Many hotels had large dining rooms or coffee shops where guests on the American Plan ate their meals. I worked as a bus boy at the Algiers Hotel Coffee Shop where I got to deliver trays of food to the Miss Universe contestants staying at the hotel. I also transported baked goods from the in-house bakery to the coffee shop. When I dropped an entire frosted layer cake on the floor, the baker re-frosted the cake and sent it on its way back to the coffee shop.

I paid more attention to clothes than I do now. I remember buying genuine pigskin Hush Puppies shoes with their own brush, and a “bleeding madras” shirt with special washing instructions. Darwin’s was the place to go for the latest men’s fashions, such as tight-fitting, beltless DAKS pants.

For entertainment, we enjoyed taking evening strolls along Washington Avenue. At the Mars Juice Bar, I drank coconut milk from cone-shaped paper cups. There were “fruit shippers” and other stores where tourists could buy baby alligators, little wood crates of orange-colored chewing gum or turtles with painted shells.

There were several movie theaters on Lincoln Road. One of my favorites was the Caribe, which had a live parrot on a perch. On Saturdays, I went to the Colony Theater to see horror movies. The Beach Theater hosted the “Summertime Fun Shows” where you could buy “mystery boxes” hoping they were the lucky ones containing coupons for prizes.

Miami Beach was once referred to as the “winter crime capital” of America. Meyer Lansky attended services at Beth Jacob Synagogue, the “gangster shul,” where I was bar mitzvahed. Illegal bookmaking was prevalent. My grandfather never had a telephone in our shoe store, but some bookmakers wanted to put one in so that illegal bets could be taken at that number. This was an offer he DID refuse.

Many events were held at the Miami Beach Auditorium. The night Dick Clark’s Saturday night “Beechnut Show” was broadcast from the auditorium, I saw Brenda Lee sing “Sweet Nothings.” When Jackie Gleason relocated to Miami Beach, the auditorium was renamed the Jackie Gleason Theater. At the Jackie Gleason show broadcasts, I was on a first-name basis with announcer Johnny Olsen and bandleader Sammy Spear.
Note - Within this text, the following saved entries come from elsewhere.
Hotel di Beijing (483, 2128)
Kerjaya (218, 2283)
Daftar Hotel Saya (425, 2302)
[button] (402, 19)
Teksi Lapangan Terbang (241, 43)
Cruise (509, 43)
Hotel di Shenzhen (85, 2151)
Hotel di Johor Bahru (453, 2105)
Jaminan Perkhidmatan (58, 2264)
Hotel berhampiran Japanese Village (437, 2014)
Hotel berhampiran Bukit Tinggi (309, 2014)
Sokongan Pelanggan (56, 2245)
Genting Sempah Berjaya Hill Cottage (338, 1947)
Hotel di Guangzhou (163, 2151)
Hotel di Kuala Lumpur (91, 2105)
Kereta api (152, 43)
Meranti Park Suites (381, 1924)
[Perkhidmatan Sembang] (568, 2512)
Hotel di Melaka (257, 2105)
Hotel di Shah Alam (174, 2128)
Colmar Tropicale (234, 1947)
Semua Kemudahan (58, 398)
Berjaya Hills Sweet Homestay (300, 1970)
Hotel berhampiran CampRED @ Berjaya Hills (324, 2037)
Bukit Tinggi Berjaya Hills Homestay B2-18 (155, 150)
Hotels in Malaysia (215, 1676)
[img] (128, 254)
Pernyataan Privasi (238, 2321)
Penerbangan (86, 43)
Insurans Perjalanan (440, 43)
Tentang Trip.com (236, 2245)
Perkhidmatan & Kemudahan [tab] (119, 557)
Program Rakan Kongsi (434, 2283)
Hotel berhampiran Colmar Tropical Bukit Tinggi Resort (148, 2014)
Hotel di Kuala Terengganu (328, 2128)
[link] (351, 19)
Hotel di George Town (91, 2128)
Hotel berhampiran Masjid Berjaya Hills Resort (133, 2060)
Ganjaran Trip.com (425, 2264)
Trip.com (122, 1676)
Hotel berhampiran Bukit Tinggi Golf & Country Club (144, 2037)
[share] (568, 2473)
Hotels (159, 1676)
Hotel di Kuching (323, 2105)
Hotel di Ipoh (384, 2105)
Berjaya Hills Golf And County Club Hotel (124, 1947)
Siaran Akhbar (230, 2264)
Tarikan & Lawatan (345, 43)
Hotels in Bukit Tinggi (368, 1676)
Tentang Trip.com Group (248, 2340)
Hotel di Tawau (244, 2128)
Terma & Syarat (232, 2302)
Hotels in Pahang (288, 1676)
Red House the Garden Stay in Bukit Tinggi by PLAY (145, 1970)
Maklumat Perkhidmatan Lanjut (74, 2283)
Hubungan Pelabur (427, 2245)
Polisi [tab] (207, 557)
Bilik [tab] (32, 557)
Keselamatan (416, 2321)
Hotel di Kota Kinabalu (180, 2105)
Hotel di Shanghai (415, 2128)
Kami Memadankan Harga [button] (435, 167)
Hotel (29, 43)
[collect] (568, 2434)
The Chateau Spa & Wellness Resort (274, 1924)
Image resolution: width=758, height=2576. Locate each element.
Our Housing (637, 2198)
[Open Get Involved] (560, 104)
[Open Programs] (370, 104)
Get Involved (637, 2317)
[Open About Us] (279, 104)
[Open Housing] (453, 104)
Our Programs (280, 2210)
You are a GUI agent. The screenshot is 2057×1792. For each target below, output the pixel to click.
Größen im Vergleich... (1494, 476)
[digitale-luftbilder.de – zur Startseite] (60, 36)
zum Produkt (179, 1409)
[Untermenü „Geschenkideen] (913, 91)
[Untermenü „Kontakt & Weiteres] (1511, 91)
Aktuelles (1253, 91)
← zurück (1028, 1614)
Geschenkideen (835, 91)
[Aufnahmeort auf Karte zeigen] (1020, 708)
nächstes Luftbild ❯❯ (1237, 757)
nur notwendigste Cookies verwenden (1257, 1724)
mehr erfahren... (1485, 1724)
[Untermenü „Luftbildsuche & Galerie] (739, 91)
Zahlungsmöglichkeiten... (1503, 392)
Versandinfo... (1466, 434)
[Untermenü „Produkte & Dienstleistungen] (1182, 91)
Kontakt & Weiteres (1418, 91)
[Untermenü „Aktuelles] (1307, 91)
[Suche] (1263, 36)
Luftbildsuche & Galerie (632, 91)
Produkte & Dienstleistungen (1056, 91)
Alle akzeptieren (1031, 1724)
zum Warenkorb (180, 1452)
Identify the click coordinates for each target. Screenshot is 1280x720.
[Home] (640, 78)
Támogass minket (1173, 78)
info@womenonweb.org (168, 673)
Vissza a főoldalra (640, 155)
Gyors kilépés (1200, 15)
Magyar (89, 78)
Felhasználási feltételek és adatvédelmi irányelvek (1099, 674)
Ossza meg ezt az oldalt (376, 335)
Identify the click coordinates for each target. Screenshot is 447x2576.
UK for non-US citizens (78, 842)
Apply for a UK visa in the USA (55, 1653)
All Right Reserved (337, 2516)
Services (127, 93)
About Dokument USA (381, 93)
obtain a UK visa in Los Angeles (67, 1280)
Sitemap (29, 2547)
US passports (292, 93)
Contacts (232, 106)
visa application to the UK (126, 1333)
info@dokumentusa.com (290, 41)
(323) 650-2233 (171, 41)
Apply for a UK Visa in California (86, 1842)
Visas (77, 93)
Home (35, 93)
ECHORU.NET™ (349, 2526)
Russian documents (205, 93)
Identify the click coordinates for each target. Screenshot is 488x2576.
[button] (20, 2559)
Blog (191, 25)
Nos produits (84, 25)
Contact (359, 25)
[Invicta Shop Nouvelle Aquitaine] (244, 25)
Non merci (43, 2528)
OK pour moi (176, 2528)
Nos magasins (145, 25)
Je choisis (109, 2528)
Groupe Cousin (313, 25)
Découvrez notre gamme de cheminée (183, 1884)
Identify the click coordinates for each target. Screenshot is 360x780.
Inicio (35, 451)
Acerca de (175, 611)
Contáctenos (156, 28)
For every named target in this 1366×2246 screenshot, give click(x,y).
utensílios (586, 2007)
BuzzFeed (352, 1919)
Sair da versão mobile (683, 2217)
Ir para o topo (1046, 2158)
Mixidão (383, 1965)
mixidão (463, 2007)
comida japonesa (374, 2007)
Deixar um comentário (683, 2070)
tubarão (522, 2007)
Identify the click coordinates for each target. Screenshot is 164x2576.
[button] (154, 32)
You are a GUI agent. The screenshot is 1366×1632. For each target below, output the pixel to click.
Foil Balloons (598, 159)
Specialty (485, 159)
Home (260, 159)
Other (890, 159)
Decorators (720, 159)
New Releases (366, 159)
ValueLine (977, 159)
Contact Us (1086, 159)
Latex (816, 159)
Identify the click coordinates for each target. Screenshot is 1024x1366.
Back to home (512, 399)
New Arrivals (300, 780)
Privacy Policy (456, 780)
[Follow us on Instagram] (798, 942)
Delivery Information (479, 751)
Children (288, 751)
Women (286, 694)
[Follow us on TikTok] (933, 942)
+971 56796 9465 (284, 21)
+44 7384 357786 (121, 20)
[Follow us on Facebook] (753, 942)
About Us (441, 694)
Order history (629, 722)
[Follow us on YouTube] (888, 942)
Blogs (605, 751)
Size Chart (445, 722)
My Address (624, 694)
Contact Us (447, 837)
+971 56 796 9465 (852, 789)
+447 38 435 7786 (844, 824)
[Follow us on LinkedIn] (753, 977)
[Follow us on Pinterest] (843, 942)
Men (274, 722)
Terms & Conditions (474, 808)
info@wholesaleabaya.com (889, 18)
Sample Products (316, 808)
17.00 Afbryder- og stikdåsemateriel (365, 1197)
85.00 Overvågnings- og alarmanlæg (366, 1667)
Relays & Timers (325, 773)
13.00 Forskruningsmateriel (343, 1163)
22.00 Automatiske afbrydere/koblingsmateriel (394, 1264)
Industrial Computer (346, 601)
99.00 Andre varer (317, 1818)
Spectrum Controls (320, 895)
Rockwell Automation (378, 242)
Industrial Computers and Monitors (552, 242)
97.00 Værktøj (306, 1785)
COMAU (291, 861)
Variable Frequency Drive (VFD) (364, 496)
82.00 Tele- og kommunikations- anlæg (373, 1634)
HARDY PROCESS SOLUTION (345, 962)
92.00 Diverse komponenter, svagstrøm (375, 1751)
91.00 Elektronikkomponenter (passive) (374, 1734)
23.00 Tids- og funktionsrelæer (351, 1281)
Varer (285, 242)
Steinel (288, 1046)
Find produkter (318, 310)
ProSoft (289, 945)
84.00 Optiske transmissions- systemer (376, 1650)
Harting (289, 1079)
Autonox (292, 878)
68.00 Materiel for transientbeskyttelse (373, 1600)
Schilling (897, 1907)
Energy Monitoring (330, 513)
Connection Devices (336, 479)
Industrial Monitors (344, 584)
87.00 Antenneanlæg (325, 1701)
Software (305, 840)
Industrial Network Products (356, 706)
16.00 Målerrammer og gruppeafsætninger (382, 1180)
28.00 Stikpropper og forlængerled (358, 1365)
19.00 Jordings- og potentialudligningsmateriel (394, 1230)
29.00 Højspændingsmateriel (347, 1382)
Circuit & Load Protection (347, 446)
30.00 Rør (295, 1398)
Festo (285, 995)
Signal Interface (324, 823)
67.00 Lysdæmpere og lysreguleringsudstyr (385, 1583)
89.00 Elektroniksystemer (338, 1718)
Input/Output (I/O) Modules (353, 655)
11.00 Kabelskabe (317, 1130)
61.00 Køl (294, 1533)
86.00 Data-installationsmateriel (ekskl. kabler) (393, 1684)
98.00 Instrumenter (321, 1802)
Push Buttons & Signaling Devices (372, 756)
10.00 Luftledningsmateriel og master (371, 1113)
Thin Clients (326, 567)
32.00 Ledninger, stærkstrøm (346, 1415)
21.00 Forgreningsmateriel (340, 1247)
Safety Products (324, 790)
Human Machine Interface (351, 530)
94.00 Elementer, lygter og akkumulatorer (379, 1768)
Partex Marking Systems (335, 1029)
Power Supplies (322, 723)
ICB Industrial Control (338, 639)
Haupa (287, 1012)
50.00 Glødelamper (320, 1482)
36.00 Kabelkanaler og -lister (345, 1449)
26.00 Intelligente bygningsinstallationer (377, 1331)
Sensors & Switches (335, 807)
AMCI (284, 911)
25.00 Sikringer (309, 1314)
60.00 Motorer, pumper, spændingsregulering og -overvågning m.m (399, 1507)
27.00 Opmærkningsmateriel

Previously open to vehicular traffic, Lincoln Road (between Alton and Washington) was converted to a pedestrian mall in the early 1960s. There were fountains, band shells, colored lights and trams running the mall’s length. In the large Woolworths on the corner, you could buy everything from a parakeet to a banana split. Also on the mall was Saks Fifth Avenue, which piped perfumed air into the street.

Because of easy bus access, downtown Miami seemed to be an extension of the Beach. The Sears Department Store on Biscayne Boulevard had its own restaurant, gas station and candy counter where you could buy bags of nuts and rock candy. Christmas time, we went up on the Burdines roof for carnival rides. At Bayfront Park, I could buy peanuts to feed the pigeons and walk though the “rock garden.”

Before Art Deco came in vogue, the hotels on Ocean Drive were inhabited primarily by senior citizens, some of whom migrated from Eastern European shtetls (villages). Along Ocean Drive were benches and makeshift stages where elderly people played instruments, sang songs and told stories in Yiddish. At Lundy’s Market you could buy lox, knishes, and smoked sturgeon. Butterflake Bakery sold kichel, taiglach, rugelach and onion boards.

Eventually, our shoe store (Don’s Bootery) went out of business, in large part due to the changed demographics. Since my father had worked at the shoe store, he had to look for another job. Eventually he found employment with the City of Miami Beach Parks Department where he worked until the time he retired.

My mother went to work at Burdines on Miami Beach and is still enjoying her lifetime employee discount. Many of the places I mentioned have vanished, but their sights and sounds remain vivid in my mind. Suffice it to say, growing up on “South Beach” was a unique experience that I remember fondly.